ARTIFICIAL SATELLITES AND SPACE TRAVEL

What is a solar-sail spacecraft?

A solar-sail spacecraft employs a large sail just like a sailing ship. However, the wind that strikes the sail and provides thrust to the spacecraft is not the normal wind but the solar wind. Hence, the spacecraft exploits the tiny force generated by the solar radiation, when it is reflected off a surface.

That solar radiation reflected by a surface exerts pressure is well known, but the pressure is too weak to be of any practical use on Earth. In space, where Earth’s gravity is negligible, solar sails can be used to propel a spacecraft.

A spacecraft designed by a group of universities and companies in Europe has a solar sail 100 meters long 100 meters wide made of aluminum coated mylar as thick as a human hair.

When solar radiation is reflected from the sail, it will generate a thrust of 0.08 Newton (one Newton is the force that will accelerate one kg of mass by one metre).

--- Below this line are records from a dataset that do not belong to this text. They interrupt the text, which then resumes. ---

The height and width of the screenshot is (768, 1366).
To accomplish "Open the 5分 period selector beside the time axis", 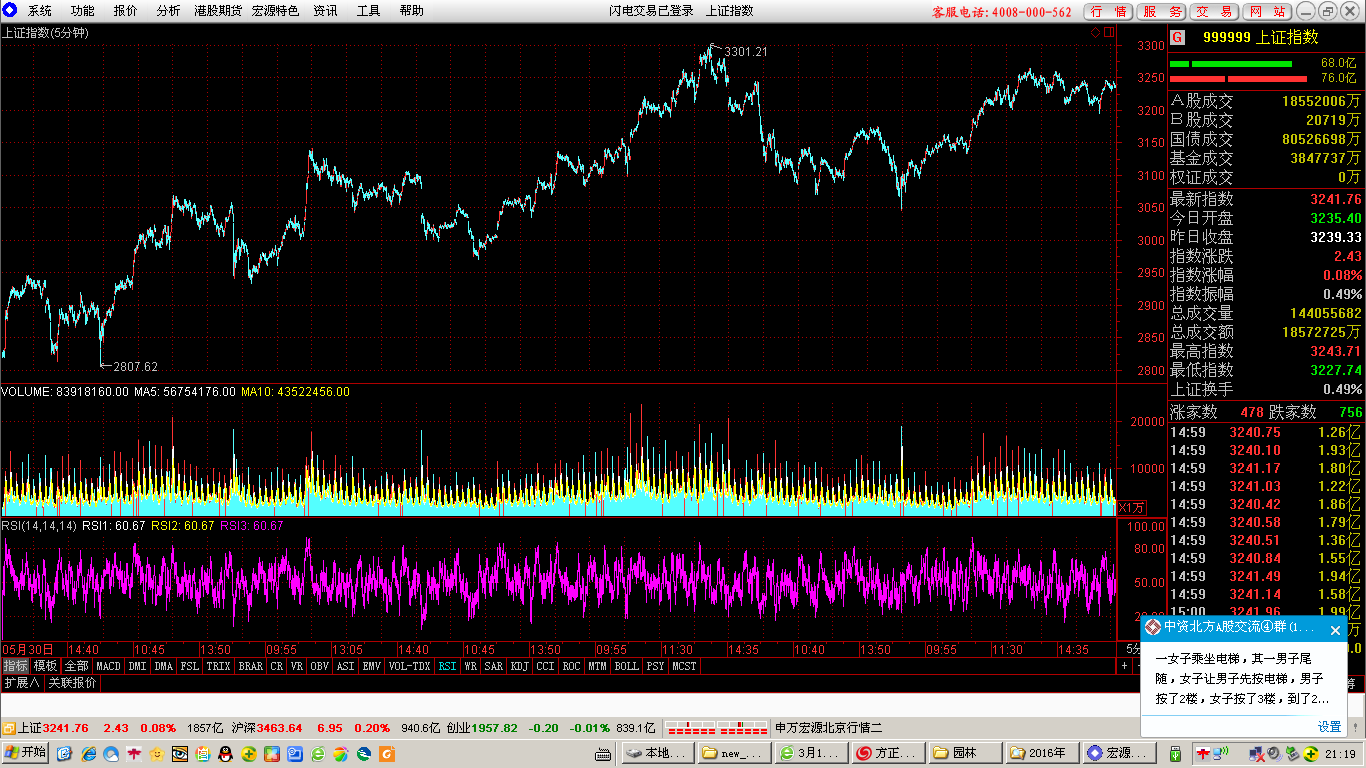I will point(1133,649).
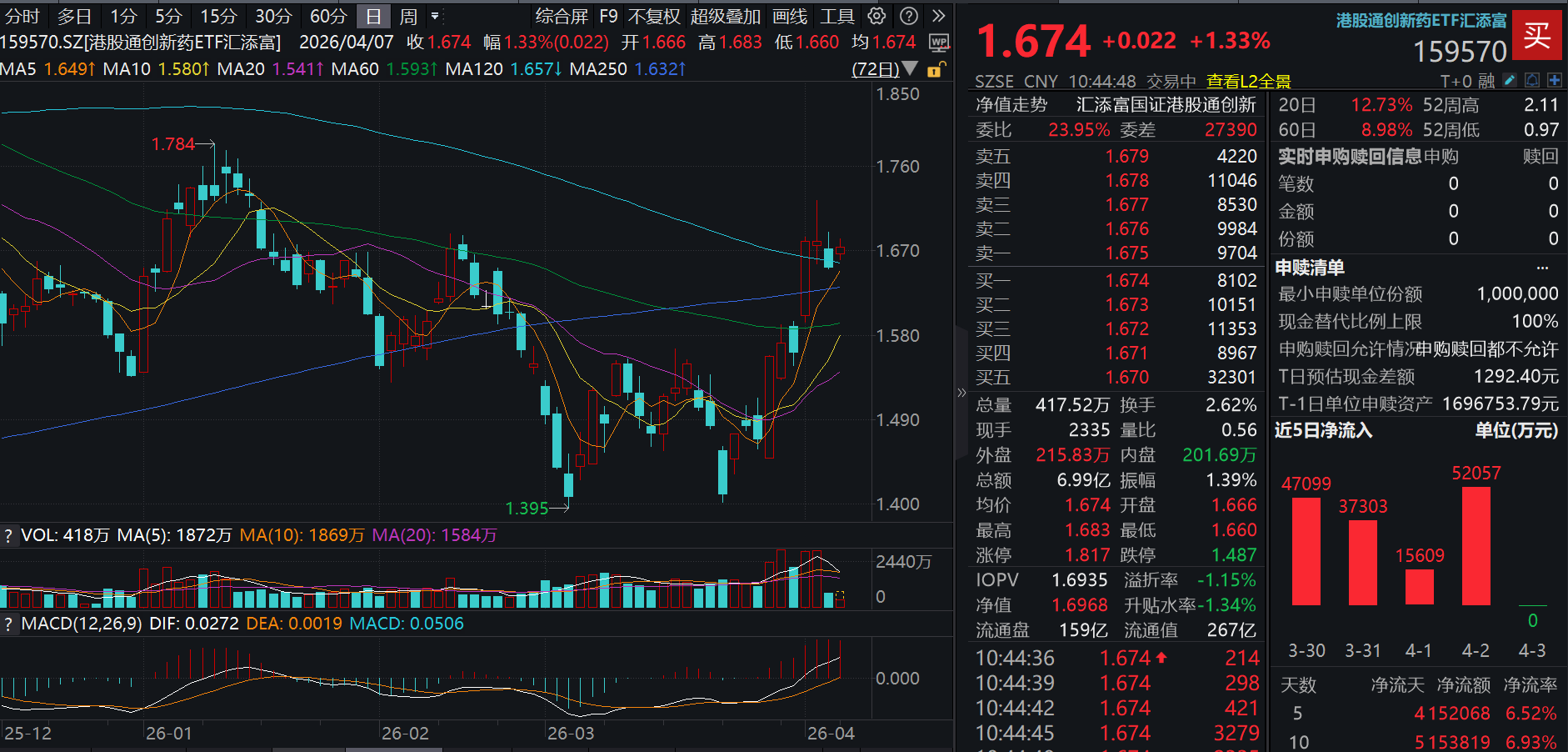Image resolution: width=1568 pixels, height=752 pixels.
Task: Click the help question mark icon
Action: tap(909, 16)
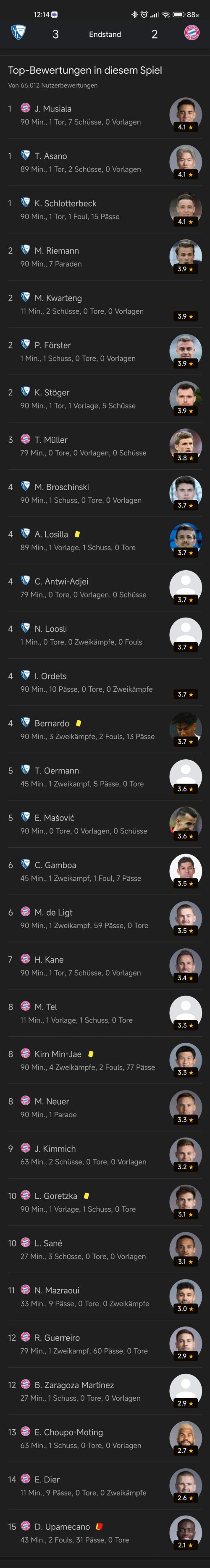The height and width of the screenshot is (1568, 210).
Task: Tap the yellow card beside L. Goretzka
Action: pos(86,1195)
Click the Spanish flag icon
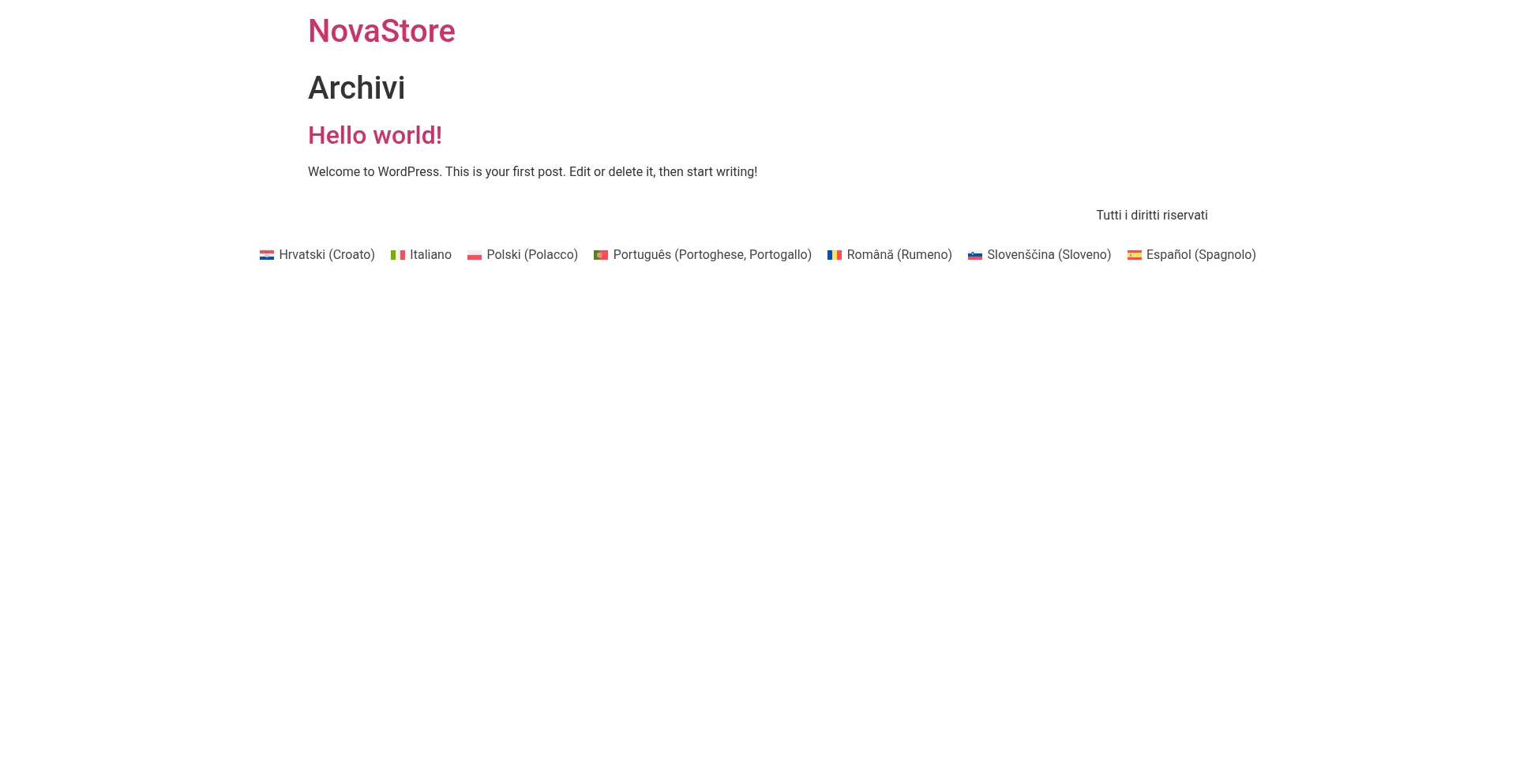 (1134, 255)
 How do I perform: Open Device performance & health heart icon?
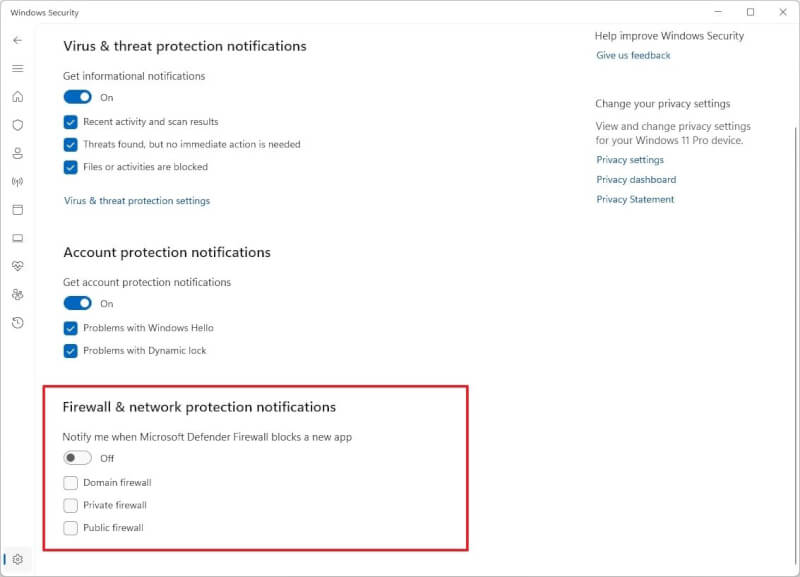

Computer simulation studies have shown that this craft would complete the lunar fly-by mission in about 700 days by always keeping the reflecting surface of the sail pointed towards the Sun.

This European spacecraft will also have a payload of 80-kg of scientific instrumentation.

 

Arthur C. Clarke, who predicted the use of synchronous satellites, also predicted the use of solar-sail spacecraft. Name his science fiction story.

“The Wind from the Sun”.

 

What is the ESA space sail contest?

The European Space Agency (ESA) has announced the first race in spaced open only to solar- sail spacecraft.

The winner of the “Space Sail Cup” will be the first craft that makes a loop around the Moon, flies into deep space and gets as close as 10,000 km to the planet Mars.

Launching of the spacecraft will be done free of cost by Ariane rocket. After reaching the high Earth orbit, the spacecraft must exclusively exploit the weak thrust of the solar radiation to escape the Earth’s gravity and, after a lunar fly-by, reach an interplanetary orbit around the Sun heading towards Mars.

The solar-sail spacecraft is nominally expected to make the lunar fly-by in two years and arrive near Mars in less than three and half years.